In October I will be in Bhutan. I have a favour to ask of you: try and make friends with Ross Scott. I need him.
Letter No. 21 (ML-27) Rec. Autumn 1881
The Simla Eclectic Theosophical Society had been formed on August 21, and it is probable that this letter was received shortly thereafter.
Received Simla, Autumn, 1881.
I foresaw that which now happens. In my Bombay letter I advised you to be prudent as to what you allowed S.M. to learn of + and his own mediumship, suggesting that he should be told merely the substance of what I said. When, watching you at Allahabad I saw you making instead copious extracts for him from my letter, I again saw the danger but did not interfere for several reasons. One of them is, that I believe the time fully come when social and moral safety demands that someone of the Theos. Soc. should speak the truth though the Himalaya fall on him. The unveiling of the ugly truth has to be done with the greatest discretion and caution, though; and I see that instead of getting friends and supporters in the camp of the Philistines — whether on that or this side of the Oceans — many of you — yourself with the rest — breed but enemies by making too much of me and my personal opinions. On that side, the irritation is great and you will soon find flashes of it in Light and elsewhere; and you "shall lose S.M."65 The copious extracts have done their work for they were — much too copious. No powers whether human or superhuman can ever open the eyes of S.M. — it was useless to tear them open. On this side — it is still worse. The good people at Simla are not very metaphorically inclined, and allegory will no more stick to their epidermis than would water to the feathers of a goose. Besides, no one likes to be told that he "smells bad," and the joke extracted from a remark but too full of deep psychological meaning has produced incalculable harm in quarters where, otherwise, the S.E.T.S. might have recruited more than one convert.... I must return once more to the letter.
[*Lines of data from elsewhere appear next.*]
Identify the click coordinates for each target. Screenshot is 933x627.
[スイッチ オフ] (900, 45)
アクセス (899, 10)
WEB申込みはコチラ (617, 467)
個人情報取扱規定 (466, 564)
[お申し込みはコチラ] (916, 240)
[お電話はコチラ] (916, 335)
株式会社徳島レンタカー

The strongest basis of complaint against me is the fact that my statement implies (a) a kind of challenge to S.M. to prove + a "Spirit" — (b) I am severely denounced by our friend for making out + a liar. Now, I mean to be explanatory but not apologetic. I most certainly meant both; only I meant it for you, who had asked me for the information, by no means for him. He has not proved his case, nor did I expect he would, even if he thought he could, as the claim rests entirely upon his own personal assertion due to his unwavering faith in his own impressions. It would be easy for me, on the other hand, to prove + no disembodied Spirit at all, had I not very good reasons for not doing so at present. I had worded my letter very carefully, so that, while letting you have a glimpse of the truth, I showed you most clearly that I had no right to divulge the "secret of a Brother." But, my very good friend, I had never told you in so many words who and what he was. I might, perhaps, have advised you to judge + by his alleged writings, for more fortunate in that than Job, our "enemies" all "write books." They are very fond of dictating "inspirational" gospels and so — get caught in the glue of their own rhetoric. And who of the most intellectual Spiritts, who have read the complete works fathered upon + would dare maintain that with the exception of a few extremely remarkable pages the rest is not below what S.M. could have himself written, and far better? Rest assured that no intelligent, clever and truthful medium needs "inspiration" from a disembodied "Spirit." Truth will stand without inspiration from Gods or Spirits, and better still — will stand in spite of them all; "angels" whispering generally but falsehoods and adding to the stock of superstition.